On that summer morning he saw Cuba only as a place of limited opportunities, with a government that practised what many viewed as the greatest crime of all: that of preventing its citizens from becoming rich. He was just a kid when then-President Ronald Reagan said, “I want America to be, above all, a place where people can still get rich.” Cuban leaders ridiculed Reagan for the greed that remark encouraged, but from the time Joe heard it he harboured a desire to go to the country where he along with everybody else would have the freedom to “get rich.”
Not once during the decade he was clawing his way up the economic ladder had Joe felt nostalgia for Cuba, only pride at having escaped.

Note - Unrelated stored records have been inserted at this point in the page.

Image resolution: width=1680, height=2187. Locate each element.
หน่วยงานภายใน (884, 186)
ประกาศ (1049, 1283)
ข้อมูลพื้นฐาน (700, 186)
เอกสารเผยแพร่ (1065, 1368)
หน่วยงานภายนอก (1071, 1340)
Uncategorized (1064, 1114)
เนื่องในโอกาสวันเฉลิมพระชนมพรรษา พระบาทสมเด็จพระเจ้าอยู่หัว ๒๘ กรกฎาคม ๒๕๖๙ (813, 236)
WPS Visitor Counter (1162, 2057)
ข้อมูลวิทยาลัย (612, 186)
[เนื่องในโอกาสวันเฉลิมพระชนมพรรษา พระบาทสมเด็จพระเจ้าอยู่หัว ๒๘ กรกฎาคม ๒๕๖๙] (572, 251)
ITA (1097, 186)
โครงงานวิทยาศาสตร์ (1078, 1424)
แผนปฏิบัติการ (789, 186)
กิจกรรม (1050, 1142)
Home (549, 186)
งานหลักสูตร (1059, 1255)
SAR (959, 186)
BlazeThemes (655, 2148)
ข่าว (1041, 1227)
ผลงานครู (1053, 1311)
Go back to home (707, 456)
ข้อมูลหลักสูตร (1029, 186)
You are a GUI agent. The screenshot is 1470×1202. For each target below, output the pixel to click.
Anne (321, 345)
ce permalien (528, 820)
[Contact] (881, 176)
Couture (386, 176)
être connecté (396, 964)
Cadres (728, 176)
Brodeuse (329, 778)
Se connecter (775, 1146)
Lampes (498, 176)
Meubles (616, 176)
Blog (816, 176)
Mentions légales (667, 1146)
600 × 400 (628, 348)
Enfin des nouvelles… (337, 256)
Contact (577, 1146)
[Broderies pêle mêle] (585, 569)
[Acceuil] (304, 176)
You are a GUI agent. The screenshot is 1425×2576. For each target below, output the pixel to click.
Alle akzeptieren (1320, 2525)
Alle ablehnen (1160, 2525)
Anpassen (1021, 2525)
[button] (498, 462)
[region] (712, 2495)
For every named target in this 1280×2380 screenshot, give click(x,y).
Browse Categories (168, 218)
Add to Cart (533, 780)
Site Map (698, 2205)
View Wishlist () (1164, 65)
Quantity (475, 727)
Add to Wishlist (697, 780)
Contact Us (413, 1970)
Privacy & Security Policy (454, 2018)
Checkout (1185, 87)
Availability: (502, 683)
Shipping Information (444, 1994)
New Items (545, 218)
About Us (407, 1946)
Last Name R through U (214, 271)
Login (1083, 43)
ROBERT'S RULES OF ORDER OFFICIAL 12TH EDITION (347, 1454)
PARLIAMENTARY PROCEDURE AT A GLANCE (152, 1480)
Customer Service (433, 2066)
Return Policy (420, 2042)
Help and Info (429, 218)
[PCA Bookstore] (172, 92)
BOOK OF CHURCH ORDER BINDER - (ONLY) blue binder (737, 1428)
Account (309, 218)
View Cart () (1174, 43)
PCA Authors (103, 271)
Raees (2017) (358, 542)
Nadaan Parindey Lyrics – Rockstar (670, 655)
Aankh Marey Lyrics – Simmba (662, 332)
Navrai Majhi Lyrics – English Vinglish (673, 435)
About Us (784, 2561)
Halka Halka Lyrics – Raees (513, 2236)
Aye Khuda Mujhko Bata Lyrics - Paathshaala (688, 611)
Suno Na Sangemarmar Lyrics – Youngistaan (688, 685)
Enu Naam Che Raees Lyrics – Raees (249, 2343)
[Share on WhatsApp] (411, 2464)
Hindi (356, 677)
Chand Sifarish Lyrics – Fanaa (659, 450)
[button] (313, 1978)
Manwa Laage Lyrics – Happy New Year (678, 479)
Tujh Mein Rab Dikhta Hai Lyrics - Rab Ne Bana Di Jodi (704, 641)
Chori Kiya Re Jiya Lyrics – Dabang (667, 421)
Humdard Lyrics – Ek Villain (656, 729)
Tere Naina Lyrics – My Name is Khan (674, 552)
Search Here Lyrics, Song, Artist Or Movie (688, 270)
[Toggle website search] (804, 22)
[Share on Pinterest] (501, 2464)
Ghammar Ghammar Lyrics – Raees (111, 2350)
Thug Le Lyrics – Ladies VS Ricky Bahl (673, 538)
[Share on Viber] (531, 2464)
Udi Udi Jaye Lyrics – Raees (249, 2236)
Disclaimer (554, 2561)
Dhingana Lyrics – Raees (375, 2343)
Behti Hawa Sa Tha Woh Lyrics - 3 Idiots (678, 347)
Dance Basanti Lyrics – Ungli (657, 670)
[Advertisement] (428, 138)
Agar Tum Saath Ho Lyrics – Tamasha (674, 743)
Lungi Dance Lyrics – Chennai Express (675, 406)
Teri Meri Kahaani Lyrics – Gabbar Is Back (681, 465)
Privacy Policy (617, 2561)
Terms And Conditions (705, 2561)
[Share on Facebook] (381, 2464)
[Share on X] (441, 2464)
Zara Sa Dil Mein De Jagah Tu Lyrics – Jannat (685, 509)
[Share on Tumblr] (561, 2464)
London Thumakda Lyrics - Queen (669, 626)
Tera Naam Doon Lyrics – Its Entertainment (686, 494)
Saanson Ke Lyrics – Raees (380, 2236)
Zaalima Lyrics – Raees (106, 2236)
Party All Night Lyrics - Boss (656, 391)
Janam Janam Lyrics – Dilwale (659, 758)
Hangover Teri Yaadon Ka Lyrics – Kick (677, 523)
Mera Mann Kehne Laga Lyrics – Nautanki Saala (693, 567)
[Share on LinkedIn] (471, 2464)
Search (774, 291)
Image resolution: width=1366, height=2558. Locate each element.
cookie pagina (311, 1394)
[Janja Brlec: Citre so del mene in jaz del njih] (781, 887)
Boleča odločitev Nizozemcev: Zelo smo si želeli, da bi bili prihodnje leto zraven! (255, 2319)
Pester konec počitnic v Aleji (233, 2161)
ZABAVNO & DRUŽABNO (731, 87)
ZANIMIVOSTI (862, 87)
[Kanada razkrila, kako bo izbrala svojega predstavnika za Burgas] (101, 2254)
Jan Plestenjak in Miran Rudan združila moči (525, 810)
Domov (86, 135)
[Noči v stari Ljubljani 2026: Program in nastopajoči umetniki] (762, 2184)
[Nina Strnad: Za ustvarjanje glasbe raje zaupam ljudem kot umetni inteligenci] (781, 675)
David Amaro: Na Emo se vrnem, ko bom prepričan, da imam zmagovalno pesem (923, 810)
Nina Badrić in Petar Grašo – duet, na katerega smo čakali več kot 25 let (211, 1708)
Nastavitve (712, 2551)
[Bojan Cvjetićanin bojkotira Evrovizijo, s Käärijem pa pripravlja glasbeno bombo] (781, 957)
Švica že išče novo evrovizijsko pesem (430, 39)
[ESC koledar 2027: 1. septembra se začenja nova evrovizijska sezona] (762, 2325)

That was why, as the turquoise sea below was replaced by the verdant green of Península Guanahacabibes, he took notice of the lightness that loosened his muscle
s and caused him to take a deep breath of relief. The emotion was so unexpected that he let The Wall Street Journal fall to his lap. Once he had analyzed the feeling, he was less surprised. It had to do with the divorce or, more specifically, its aftermath.
He had not silenced Vera as easily as he had imagined with that one phone call. Within two weeks she had hauled him into court in an attempt to squeeze a large sum of money out of him for a shrink for Keri. How with Miami’s overloaded court system she had been able to do it so fast he had no idea, but the episode was resolved even faster. A fuzzy-headed black judge with a very unfuzzy mind had listened to the story dramatized by Vera’s lawyer, then opted to discuss the matter privately with Keri in chambers. Joe couldn’t know what Keri told her, but the judge promptly dismissed the case, with a sharp reminder to Vera that as part of the divorce settlement she had agreed never to bring her ex-husband to court for additional financial assistance of any kind.
Striding out of the courtroom Joe felt his non-entanglement policy reinforced; again he was a free man. Again he was wrong. Keri broke away from her mother, ran after him, and his determination to not see the girls anymore went to hell. With Keri wrapped around his legs begging to know when he was coming to take them out, he did the only thing he could do. Right there in front of Vera’s lawyer, his lawyer, and a gaggle of strangers, he asked Vera, “How about I pick the girls up after school tomorrow?”